Problems with Closed Development

  • Slow to obtain
  • Inflexibility in growth/scaling. ex: fixed number licenses
  • Can’t modify
  • Can’t benefit from others
  • Lose growth vs giving competitors features
  • Less oversight, less security

Path

  • Individual physical servers
  • Virtual machines
  • Containers (stripped down OS powered by one underlying OS)
  • Created ecosystem with proliferation of microservices – Kubernetes (Greek word for captain). Now can have virtual datacenter in a box

12-Factor

Series of characteristics to increase odds of success in cloud/containers. The less you do for an app, the more friction you will have going to cloud/containers.

https://12factor.net

  • Codebase – in version control, deploy often
  • Dependencies – explicitly declare and isolate
  • Config – store in env. Env variables popular again
  • Backing Services – treat as attached resources
  • Build. release, run – separate strategies
  • Processes – one or more stateless processes
  • Port binding – how to expose services
  • Concurrency – Docker gives for free
  • Disposability – fast startup, graceful shutdown
  • Dev/prod parity – keep as similar as possible
  • Logs – push events out to central system via event streams
  • Admin processes – manage as one offs

Coding

  • About flow
  • Use left and right brained activities
  • Problem solving – hypothesis and feedback from build system.
  • Feedback feels good and keeps in state of creative flow
  • The longer you wait for a build, the less happy you are
  • Few track local build times.
  • Waste waiting for and debugging local and CI builds
  • 10x developer – organizational culture matters more than individuals

Benefits of faster cycle time

  • Less idle time
  • Less content switching – people can’t multi task.
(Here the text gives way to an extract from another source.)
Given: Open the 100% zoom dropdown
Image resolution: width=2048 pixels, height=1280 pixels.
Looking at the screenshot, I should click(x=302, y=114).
Also, bad for brain to try
  • More focus
  • Build more often
  • Earlier quality checks
  • Few expensive downstream incidents
  • Smaller change sets
  • Fewer merge conflicts
  • More efficient troubleshooting
  • Faster mean time to recovery

Trends

  • 1970s – JIT manufacturing
  • 1980s – Business process reengineering
  • 1990s – Change management
  • 2000s – Agile, Lean Six Sigma
  • 2010s – DevOps
  • 2020+ DPE (developer productivity engineering)

DPE

  • Engineering approach to productivity
  • Acceleration and analytics tech to improve dev experience
  • build cache – Gradle has option to use. Also Gradle Enterprise brought to Maven
  • Aligns with management goals – faster TTM (time to market), reduced cost, improved quality
  • https://gradle.com/learning-center-by-objective/
  • https://gradle.com/developer-productivity-engineering/handbook/

My take

Good mix of current and historical examples from outside computing (I didn’t blog about the history part), I hadn’t heard of 12-Factor prior to reading the abstract for this talk. I would have liked more time on it since it is a third of the title, but the talk flowed well as is.